━━━━━ TASK DATA ━━━━━

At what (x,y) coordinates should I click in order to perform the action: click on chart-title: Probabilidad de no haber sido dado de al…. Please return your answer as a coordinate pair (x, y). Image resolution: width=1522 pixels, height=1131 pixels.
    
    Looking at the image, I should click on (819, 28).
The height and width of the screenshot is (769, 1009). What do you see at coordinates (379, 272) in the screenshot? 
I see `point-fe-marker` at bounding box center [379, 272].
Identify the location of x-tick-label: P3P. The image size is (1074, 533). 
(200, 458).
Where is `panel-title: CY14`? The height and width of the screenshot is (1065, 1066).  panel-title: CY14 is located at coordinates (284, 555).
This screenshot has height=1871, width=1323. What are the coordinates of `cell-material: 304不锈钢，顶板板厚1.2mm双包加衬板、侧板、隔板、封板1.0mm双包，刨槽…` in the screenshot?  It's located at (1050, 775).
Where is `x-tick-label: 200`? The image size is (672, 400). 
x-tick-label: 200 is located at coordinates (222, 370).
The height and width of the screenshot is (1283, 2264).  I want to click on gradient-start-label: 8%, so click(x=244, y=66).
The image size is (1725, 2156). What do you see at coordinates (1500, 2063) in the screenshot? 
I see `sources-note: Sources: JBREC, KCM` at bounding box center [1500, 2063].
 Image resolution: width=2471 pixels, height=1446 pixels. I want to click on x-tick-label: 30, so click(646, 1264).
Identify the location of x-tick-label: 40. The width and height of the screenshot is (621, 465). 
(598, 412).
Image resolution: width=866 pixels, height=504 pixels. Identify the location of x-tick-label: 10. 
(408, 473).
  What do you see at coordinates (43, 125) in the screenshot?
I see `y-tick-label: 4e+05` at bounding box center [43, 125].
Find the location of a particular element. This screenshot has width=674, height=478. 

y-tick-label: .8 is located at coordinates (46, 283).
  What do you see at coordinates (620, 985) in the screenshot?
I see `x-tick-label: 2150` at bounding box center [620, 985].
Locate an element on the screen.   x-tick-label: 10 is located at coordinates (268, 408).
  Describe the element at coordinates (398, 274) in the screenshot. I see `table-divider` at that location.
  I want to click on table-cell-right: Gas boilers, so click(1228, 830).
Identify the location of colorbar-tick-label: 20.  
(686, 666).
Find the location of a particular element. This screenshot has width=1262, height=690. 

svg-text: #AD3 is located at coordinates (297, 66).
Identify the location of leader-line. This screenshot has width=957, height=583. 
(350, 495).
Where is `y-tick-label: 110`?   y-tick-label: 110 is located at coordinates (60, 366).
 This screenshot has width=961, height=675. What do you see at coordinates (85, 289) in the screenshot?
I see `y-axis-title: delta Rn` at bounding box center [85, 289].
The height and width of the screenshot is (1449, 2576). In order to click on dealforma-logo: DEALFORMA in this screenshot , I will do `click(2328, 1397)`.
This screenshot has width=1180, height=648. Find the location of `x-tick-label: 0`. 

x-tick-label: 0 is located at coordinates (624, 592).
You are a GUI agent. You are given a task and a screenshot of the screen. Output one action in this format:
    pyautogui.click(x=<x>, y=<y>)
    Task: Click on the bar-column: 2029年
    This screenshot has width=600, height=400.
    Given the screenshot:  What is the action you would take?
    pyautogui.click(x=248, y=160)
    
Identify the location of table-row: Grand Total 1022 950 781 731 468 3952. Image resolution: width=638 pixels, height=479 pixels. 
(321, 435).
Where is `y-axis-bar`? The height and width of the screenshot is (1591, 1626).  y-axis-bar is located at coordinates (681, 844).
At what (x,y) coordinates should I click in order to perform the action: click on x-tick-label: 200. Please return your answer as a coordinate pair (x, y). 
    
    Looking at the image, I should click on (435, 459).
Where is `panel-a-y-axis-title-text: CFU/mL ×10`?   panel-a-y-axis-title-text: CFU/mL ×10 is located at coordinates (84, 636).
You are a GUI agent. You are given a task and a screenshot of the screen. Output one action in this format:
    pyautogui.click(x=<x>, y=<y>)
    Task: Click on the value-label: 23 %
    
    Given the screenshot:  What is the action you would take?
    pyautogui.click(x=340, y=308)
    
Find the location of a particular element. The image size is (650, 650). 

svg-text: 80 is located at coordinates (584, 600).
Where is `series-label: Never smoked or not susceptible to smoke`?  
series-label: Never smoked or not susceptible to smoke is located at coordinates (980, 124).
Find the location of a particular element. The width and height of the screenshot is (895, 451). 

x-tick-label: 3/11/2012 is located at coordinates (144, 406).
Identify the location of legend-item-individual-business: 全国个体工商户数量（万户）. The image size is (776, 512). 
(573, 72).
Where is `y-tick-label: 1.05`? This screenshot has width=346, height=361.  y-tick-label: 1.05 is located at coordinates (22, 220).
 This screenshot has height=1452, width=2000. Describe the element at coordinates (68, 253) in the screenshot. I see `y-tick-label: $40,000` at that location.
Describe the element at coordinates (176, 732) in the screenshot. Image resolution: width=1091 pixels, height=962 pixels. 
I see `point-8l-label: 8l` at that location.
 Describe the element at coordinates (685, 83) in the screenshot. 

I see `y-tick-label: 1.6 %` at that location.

━━━━━

**THE PROBLEM**
Duplicate each of the lines above without any changes.

**RESULT OF THE TASK**
At what (x,y) coordinates should I click in order to perform the action: click on chart-title: Probabilidad de no haber sido dado de al…. Please return your answer as a coordinate pair (x, y). Image resolution: width=1522 pixels, height=1131 pixels.
    
    Looking at the image, I should click on (819, 28).
The height and width of the screenshot is (769, 1009). What do you see at coordinates (379, 272) in the screenshot? 
I see `point-fe-marker` at bounding box center [379, 272].
Identify the location of x-tick-label: P3P. The image size is (1074, 533). 
(200, 458).
Where is `panel-title: CY14`? The height and width of the screenshot is (1065, 1066).  panel-title: CY14 is located at coordinates (284, 555).
This screenshot has height=1871, width=1323. What are the coordinates of `cell-material: 304不锈钢，顶板板厚1.2mm双包加衬板、侧板、隔板、封板1.0mm双包，刨槽…` in the screenshot?  It's located at (1050, 775).
Where is `x-tick-label: 200`? The image size is (672, 400). 
x-tick-label: 200 is located at coordinates (222, 370).
The height and width of the screenshot is (1283, 2264).  I want to click on gradient-start-label: 8%, so click(x=244, y=66).
The image size is (1725, 2156). What do you see at coordinates (1500, 2063) in the screenshot? 
I see `sources-note: Sources: JBREC, KCM` at bounding box center [1500, 2063].
 Image resolution: width=2471 pixels, height=1446 pixels. I want to click on x-tick-label: 30, so click(646, 1264).
Identify the location of x-tick-label: 40. The width and height of the screenshot is (621, 465). 
(598, 412).
Image resolution: width=866 pixels, height=504 pixels. Identify the location of x-tick-label: 10. 
(408, 473).
  What do you see at coordinates (43, 125) in the screenshot?
I see `y-tick-label: 4e+05` at bounding box center [43, 125].
Find the location of a particular element. This screenshot has width=674, height=478. 

y-tick-label: .8 is located at coordinates (46, 283).
  What do you see at coordinates (620, 985) in the screenshot?
I see `x-tick-label: 2150` at bounding box center [620, 985].
Locate an element on the screen.   x-tick-label: 10 is located at coordinates (268, 408).
  Describe the element at coordinates (398, 274) in the screenshot. I see `table-divider` at that location.
  I want to click on table-cell-right: Gas boilers, so click(1228, 830).
Identify the location of colorbar-tick-label: 20.  
(686, 666).
Find the location of a particular element. This screenshot has width=1262, height=690. 

svg-text: #AD3 is located at coordinates (297, 66).
Identify the location of leader-line. This screenshot has width=957, height=583. 
(350, 495).
Where is `y-tick-label: 110`?   y-tick-label: 110 is located at coordinates (60, 366).
 This screenshot has width=961, height=675. What do you see at coordinates (85, 289) in the screenshot?
I see `y-axis-title: delta Rn` at bounding box center [85, 289].
The height and width of the screenshot is (1449, 2576). In order to click on dealforma-logo: DEALFORMA in this screenshot , I will do `click(2328, 1397)`.
This screenshot has width=1180, height=648. Find the location of `x-tick-label: 0`. 

x-tick-label: 0 is located at coordinates (624, 592).
You are a GUI agent. You are given a task and a screenshot of the screen. Output one action in this format:
    pyautogui.click(x=<x>, y=<y>)
    Task: Click on the bar-column: 2029年
    This screenshot has width=600, height=400.
    Given the screenshot:  What is the action you would take?
    pyautogui.click(x=248, y=160)
    
Identify the location of table-row: Grand Total 1022 950 781 731 468 3952. Image resolution: width=638 pixels, height=479 pixels. 
(321, 435).
Where is `y-axis-bar`? The height and width of the screenshot is (1591, 1626).  y-axis-bar is located at coordinates (681, 844).
At what (x,y) coordinates should I click in order to perform the action: click on x-tick-label: 200. Please return your answer as a coordinate pair (x, y). 
    
    Looking at the image, I should click on (435, 459).
Where is `panel-a-y-axis-title-text: CFU/mL ×10`?   panel-a-y-axis-title-text: CFU/mL ×10 is located at coordinates (84, 636).
You are a GUI agent. You are given a task and a screenshot of the screen. Output one action in this format:
    pyautogui.click(x=<x>, y=<y>)
    Task: Click on the value-label: 23 %
    
    Given the screenshot:  What is the action you would take?
    pyautogui.click(x=340, y=308)
    
Find the location of a particular element. The image size is (650, 650). 

svg-text: 80 is located at coordinates (584, 600).
Where is `series-label: Never smoked or not susceptible to smoke`?  
series-label: Never smoked or not susceptible to smoke is located at coordinates (980, 124).
Find the location of a particular element. The width and height of the screenshot is (895, 451). 

x-tick-label: 3/11/2012 is located at coordinates (144, 406).
Identify the location of legend-item-individual-business: 全国个体工商户数量（万户）. The image size is (776, 512). 
(573, 72).
Where is `y-tick-label: 1.05`? This screenshot has width=346, height=361.  y-tick-label: 1.05 is located at coordinates (22, 220).
 This screenshot has height=1452, width=2000. Describe the element at coordinates (68, 253) in the screenshot. I see `y-tick-label: $40,000` at that location.
Describe the element at coordinates (176, 732) in the screenshot. Image resolution: width=1091 pixels, height=962 pixels. 
I see `point-8l-label: 8l` at that location.
 Describe the element at coordinates (685, 83) in the screenshot. 

I see `y-tick-label: 1.6 %` at that location.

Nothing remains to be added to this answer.